А в большом чуме сидели вожди двух народов. Пламя большого костра озаряло их усталые лица. Ароматы оленины и сладких корешков наполняли воздух.

Поющий Волк поглядел за полуоткрытый полог чума:

— Там холодает…

Пляшущая Лиса взяла еще кусок мяса и стала неторопливо жевать его.

— Может, это охладит их гнев, — сказала она.

— Гнев остывает медленно, — печально заметил Ледяной Огонь, вытирая жирные пальцы. Он бросил беглый взгляд на Певца, сумрачно озирающего чум.

— Некоторые из нас слишком много от вас вытерпели, — буркнул Красный Кремень, поглядев на Поющего Водка.

— Мы тоже, — спокойно ответил Поющий Волк, отирая жирный рот. — Я, между прочим, взял сердце вашего убитого воина и опустил его в Большую Реку, чтобы она принесла его в Лагерь Душ на морском дне.

— Ты… — Красный Кремень глубоко вздохнул. Он опустил глаза и, поднявшись на ноги, вышел из чума. Поющий Волк зажмурился и вздохнул:

— Боюсь, что установить мир будет непросто. — Он покачал головой. — Давно я не сидел в тепле… Вы простите меня, если я воспользуюсь случаем и посплю разок не стуча зубами от холода.

— Спи спокойно, друг, — ободрил его Ледяной Огонь. Поющий Волк стал заворачиваться в плащ, а Пляшущая Лиса сидела, глядя на огонь. Спокойствие и уверенность Почтенного Старейшины Других заразили ее.

— Ты удивляешь меня.

Она подняла глаза. Сердце ее кольнуло, как и весь этот вечер, когда им приходилось встречаться взглядами.

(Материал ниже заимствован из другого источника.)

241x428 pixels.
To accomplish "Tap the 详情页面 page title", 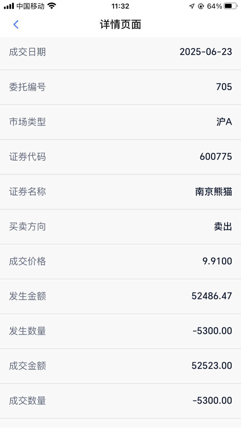I will coord(121,24).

— Не думал я встретить такое здравомыслие у такой молодой женщины.

— Я больше не молода. — Она потерла глаза, чувствуя, как тяжкий груз ответственности давит на ее плечи. — Молодой я была три года назад — целая вечность прошла с тех пор.

Он помолчал, погладив пальцами шкуру, на которой сидела женщина.

— Удивительно, что никто не взял тебя в жены. От твоей красоты захватывает дух. Когда я смотрю на твое лицо, я вижу в нем нежность и волю. — Он помолчал. Впервые с тех пор, как она встретила его, в его голосе послышалась неуверенность. — У тебя есть любовник?

Она криво усмехнулась. Как ни странно, его прямой вопрос не задел ее.

— Я однажды любила. Но кажется, Сон овладел его душой глубже, чем я могла бы…

Ледяной Огонь понимающе улыбнулся:

— Волчий Сновидец. Цапля, должно быть, привела его к этому…

Она с интересом поглядела на него:

— Что ты знаешь о Цапле? О Волчьем Сновидце? Он расправил плечи, на лице его возникло строгое выражение.

— Я… я встречал его во Сне. Видишь ли, он… мой сын.

Она встрепенулась:

— Ты — его отец? Края его губ дрогнули.

— Да, его и Вороньего Ловчего. Поэтому я и не мог дать ему умереть — кем бы он ни стал. — Он поглядел на нее, сверкнув глазами:

— Это ужасная слабость? То, что я не мог убить моего сына?

Она задумалась. В сердце ее шевельнулась странная нежность.

— Нет, не думаю. — Она откинула волосы со лба. — Все мы, все народы, должны любить наших детей и заботиться о них. Это — будущее.

Он теребил пальцами потертый край своей лисьей накидки. Уголок — она заметила это — совсем замусолен, волосы почти все выпали, кожа износилась. Эта привычка — больше, чем что бы то ни было — показывала его затаенную слабость. В это мгновение он был не могущественным правителем, а усталым человеком — таким же, как она.

— Будущее… — повторил он. — Да. Именно поэтому я не мог видеть Вороньего Ловчего мертвым. Хотя он и заслужил это.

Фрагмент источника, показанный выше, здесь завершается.